Meu colega que ganhou o Nobel no mesmo ano [Edward Prescott] afirmou ao "New York Times" que o programa do Fed faz tanto para o emprego como uma dança de chuva indígena produz efeitos para a geração de chuva.

E quais são os riscos dessa dança da chuva do Fed?

Ele é perigoso porque em algum momento o Fed tem de parar de comprar títulos e há um estoque enorme que está parado em bancos em forma de reservas. Eles precisam ser cuidadosos na hora de se livrar desses investimentos.

O único motivo pelo qual os bancos não estão jogando esse dinheiro na economia, o que criaria uma enorme pressão inflacionária, é porque o Fed paga uma taxa um pouco maior que a de mercado.

O problema na economia americana é que existe muita incerteza sobre a política econômica futura.

Uma empresa precisa projetar o retorno de um investimento em dez anos ou mais, imaginando quais impostos e quais regulações existirão no futuro. No momento, existe uma grande incerteza, fora do normal, sobre o futuro.

Não há motivo para otimismo na economia americana?

Eu acho que há uma série de coisas que podem dar errado. O governo poderia tomar medidas para reduzir essas incertezas, mas não vejo eles fazendo isso de um modo confiável.

Por que não?

Para haver confiança, é preciso mostrar coerência nas suas decisões. Por exemplo, na crise de 2008 eles não mostraram muita coerência. Eles deixaram um banco quebrar, depois não deixaram outro. Fica a dúvida: o que vão fazer depois?

Mas era a administração de George W. Bush.

Mas havia também um Congresso envolvido. O presidente não é tão poderoso.

Marit Hommedal - 11.out.2004/Reuters
O norueguês Finn Kydland, ganhador do Prêmio Nobel de Economia em 2004
O norueguês Finn Kydland, ganhador do Prêmio Nobel de Economia em 2004

Voltando ao tema do estímulo monetário.
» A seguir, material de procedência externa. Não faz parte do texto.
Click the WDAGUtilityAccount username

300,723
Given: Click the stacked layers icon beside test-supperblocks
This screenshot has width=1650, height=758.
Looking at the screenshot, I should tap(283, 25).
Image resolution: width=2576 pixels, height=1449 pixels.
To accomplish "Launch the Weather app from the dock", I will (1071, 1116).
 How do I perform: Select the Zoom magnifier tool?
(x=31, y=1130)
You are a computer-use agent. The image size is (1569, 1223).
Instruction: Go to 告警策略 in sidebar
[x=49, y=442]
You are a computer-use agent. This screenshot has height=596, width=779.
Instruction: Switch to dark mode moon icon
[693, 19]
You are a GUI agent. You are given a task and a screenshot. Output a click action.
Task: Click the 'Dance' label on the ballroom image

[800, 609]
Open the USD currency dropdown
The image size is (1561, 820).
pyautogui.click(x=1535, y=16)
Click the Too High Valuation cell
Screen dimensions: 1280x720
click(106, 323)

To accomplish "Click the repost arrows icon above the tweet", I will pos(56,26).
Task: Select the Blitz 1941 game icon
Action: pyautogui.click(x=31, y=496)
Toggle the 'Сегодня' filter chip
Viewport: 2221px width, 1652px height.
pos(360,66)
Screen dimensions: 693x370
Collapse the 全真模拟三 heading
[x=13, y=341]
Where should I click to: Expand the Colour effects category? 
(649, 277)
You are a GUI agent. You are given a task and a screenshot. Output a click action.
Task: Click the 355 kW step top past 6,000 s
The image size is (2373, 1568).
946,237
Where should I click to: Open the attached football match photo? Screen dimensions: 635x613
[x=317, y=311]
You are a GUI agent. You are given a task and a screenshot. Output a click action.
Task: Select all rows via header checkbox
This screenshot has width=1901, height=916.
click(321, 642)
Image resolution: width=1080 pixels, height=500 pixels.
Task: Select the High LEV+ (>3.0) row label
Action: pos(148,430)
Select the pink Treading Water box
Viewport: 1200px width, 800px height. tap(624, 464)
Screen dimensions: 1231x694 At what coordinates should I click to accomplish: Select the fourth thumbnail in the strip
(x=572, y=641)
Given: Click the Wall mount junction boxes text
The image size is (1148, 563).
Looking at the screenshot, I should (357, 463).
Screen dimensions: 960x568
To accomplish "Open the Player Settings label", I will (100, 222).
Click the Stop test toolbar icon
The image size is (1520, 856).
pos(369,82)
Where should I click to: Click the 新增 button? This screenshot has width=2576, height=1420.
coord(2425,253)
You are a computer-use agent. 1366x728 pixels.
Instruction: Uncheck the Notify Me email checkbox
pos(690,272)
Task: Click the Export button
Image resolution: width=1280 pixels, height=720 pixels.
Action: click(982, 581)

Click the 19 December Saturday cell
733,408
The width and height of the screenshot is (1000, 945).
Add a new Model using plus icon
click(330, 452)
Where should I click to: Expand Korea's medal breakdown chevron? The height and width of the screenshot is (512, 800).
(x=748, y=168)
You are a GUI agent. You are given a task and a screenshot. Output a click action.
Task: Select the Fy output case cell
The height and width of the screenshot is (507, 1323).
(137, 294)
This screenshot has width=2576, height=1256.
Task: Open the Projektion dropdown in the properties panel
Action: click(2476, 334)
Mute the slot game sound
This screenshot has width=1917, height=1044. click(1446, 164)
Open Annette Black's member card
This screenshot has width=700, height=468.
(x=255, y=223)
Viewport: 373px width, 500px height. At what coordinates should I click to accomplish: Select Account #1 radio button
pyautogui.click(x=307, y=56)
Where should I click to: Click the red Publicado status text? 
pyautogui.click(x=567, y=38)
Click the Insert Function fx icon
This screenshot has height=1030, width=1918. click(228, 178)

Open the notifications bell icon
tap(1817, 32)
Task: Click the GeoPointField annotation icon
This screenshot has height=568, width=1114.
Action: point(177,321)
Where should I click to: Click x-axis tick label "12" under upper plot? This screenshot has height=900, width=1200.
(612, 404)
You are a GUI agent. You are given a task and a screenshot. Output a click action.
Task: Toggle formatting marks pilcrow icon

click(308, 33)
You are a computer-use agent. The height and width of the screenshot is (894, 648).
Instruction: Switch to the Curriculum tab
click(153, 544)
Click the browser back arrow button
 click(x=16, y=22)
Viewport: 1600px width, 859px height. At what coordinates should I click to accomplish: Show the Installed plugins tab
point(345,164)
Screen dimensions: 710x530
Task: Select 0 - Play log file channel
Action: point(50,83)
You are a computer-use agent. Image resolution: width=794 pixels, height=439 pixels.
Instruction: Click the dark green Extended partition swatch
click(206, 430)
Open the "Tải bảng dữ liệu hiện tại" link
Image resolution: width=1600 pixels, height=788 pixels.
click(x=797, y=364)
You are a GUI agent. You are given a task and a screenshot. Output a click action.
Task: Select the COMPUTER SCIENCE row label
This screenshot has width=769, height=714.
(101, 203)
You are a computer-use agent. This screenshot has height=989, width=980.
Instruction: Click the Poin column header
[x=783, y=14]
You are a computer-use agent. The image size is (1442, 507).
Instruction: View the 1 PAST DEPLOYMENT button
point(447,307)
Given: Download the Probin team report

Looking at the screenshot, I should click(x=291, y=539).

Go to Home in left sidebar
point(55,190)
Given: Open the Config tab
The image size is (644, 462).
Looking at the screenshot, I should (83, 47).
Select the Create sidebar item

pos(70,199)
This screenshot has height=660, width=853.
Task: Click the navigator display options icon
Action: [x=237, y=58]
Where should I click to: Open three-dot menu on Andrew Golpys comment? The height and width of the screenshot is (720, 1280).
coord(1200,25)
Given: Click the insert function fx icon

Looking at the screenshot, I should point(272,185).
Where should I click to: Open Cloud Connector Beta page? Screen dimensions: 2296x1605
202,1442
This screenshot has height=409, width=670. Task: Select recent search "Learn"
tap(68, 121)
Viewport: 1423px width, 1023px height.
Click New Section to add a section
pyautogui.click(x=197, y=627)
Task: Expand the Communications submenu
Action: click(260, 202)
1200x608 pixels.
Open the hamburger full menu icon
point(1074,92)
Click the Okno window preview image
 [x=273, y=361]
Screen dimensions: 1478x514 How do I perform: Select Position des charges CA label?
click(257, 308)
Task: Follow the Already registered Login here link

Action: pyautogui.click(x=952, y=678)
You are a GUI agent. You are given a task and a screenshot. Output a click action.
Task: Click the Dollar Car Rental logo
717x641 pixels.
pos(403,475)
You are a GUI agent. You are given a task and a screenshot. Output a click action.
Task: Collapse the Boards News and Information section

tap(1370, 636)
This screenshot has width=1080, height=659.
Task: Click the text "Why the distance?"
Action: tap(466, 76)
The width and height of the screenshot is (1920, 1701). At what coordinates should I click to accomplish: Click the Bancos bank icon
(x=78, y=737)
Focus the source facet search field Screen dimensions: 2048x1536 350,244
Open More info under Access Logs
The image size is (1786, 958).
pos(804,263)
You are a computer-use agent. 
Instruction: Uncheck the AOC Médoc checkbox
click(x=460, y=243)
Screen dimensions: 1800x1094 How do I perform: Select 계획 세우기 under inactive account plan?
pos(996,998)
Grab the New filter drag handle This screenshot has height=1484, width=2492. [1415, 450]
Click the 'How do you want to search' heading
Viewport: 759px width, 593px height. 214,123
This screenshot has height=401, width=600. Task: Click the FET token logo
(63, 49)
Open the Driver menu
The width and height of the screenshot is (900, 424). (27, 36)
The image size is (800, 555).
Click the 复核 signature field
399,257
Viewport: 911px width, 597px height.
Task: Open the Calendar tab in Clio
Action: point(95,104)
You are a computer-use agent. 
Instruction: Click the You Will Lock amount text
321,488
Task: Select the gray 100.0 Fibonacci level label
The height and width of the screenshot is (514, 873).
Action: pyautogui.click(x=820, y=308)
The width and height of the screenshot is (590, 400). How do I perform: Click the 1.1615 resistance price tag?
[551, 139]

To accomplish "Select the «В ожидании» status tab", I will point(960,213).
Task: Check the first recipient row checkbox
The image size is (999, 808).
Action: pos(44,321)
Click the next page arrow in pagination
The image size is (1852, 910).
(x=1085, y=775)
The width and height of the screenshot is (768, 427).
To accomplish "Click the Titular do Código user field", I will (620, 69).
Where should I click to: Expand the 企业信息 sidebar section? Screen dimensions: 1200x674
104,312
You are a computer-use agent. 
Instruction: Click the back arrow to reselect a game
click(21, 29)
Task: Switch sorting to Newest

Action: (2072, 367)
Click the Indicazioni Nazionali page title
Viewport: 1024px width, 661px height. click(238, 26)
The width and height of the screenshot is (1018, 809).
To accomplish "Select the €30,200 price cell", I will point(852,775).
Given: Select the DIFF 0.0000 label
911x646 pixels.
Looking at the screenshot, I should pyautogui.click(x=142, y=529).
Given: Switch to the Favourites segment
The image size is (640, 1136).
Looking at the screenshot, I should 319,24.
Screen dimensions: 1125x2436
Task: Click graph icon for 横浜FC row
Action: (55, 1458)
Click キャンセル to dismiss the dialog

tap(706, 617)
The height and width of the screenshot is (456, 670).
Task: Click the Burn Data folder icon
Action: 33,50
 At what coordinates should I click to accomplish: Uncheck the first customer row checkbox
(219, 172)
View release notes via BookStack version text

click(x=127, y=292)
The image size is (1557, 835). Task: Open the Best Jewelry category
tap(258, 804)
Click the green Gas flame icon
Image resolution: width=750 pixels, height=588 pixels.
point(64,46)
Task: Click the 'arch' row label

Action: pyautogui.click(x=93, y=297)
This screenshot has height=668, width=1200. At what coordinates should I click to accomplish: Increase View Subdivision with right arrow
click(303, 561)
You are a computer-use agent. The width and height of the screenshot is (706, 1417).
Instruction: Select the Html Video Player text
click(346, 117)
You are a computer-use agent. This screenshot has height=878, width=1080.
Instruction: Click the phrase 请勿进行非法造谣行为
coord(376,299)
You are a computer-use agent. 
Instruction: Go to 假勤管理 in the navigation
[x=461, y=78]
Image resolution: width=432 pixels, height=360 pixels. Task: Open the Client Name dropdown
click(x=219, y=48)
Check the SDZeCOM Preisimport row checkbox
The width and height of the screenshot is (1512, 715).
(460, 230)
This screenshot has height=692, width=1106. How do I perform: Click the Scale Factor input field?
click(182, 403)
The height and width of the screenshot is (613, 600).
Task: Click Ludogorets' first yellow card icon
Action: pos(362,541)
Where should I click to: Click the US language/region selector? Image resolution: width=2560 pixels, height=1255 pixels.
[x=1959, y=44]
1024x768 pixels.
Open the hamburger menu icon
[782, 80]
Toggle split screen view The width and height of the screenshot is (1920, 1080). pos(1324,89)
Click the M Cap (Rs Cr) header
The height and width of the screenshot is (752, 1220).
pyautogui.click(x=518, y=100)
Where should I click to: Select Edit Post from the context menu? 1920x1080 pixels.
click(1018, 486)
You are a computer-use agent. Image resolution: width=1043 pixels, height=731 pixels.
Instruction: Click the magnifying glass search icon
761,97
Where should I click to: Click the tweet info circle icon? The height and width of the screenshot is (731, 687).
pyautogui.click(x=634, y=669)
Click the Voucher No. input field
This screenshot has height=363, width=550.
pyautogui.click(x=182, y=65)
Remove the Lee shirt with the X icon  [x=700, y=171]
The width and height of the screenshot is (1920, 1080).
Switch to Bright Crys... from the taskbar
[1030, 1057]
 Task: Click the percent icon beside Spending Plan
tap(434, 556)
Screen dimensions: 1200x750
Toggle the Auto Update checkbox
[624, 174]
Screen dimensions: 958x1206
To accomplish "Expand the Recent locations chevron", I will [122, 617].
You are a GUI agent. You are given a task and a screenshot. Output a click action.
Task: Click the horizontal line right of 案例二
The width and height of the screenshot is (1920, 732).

Se não há provas de que ele produz efeitos sobre o mercado de trabalho, o que explica a queda da taxa de desemprego?

Na verdade, ela deveria estar caindo em um ritmo mais acelerado. Qual é a prova de que a queda se deve ao estímulo, já que a recuperação da economia acontece em um ritmo muito mais lento do que o normal?

Quando faço minhas pesquisas sobre ciclos econômicos, eu presto atenção nos desvios da tendência. Eu acho que é completamente arbitrário dar ênfase a se a economia cresceu ou encolheu em certo período.

Por exemplo, em países com alto crescimento, como o Japão antes dos anos 90, por esse critério, só houve uma recessão, nos anos 70, que durou um trimestre, quando o PIB caiu. Por esse medidor, eles mal tiveram uma recessão, mas eles tiveram ciclos. Ou seja, em uma recessão, a economia cresceu muito menos que a tendência, e, em um boom, muito mais rápido.

Se você pensar desse modo, os Estados Unidos ainda estão em recessão, porque a economia está crescendo abaixo da tendência.

E o que deveria ser feito?

Primeiro, o longo prazo é o que interessa e, por isso, é preciso boas políticas. As empresas estão tão preocupadas porque elas veem o que está acontecendo agora, mas não sabem o que vai passar no futuro.

Por que investir em uma fábrica, o que pode levar dois anos, se correm o risco de o governo fazer algo estúpido?

É por isso que estou tão preocupado. É difícil enxergar como eles [governo] vão conseguir introduzir essa confiança, de que vão agir de modo razoável por um período de ao menos cinco anos.

O senhor fez vários estudos sobre a Argentina, ainda acompanha o país?

Eles são um grande exemplo de política estúpida.

Qual é o principal sintoma de estupidez?

São políticas míopes. É importante dar para as empresas confiança sobre o que você vai fazer no futuro. Mas eles [governo Cristina Kirchner] não fazem isso, prestam atenção no que está acontecendo no curto prazo. Qualquer economista respeitável sabe que não é uma boa ideia, mas eles continuam fazendo isso.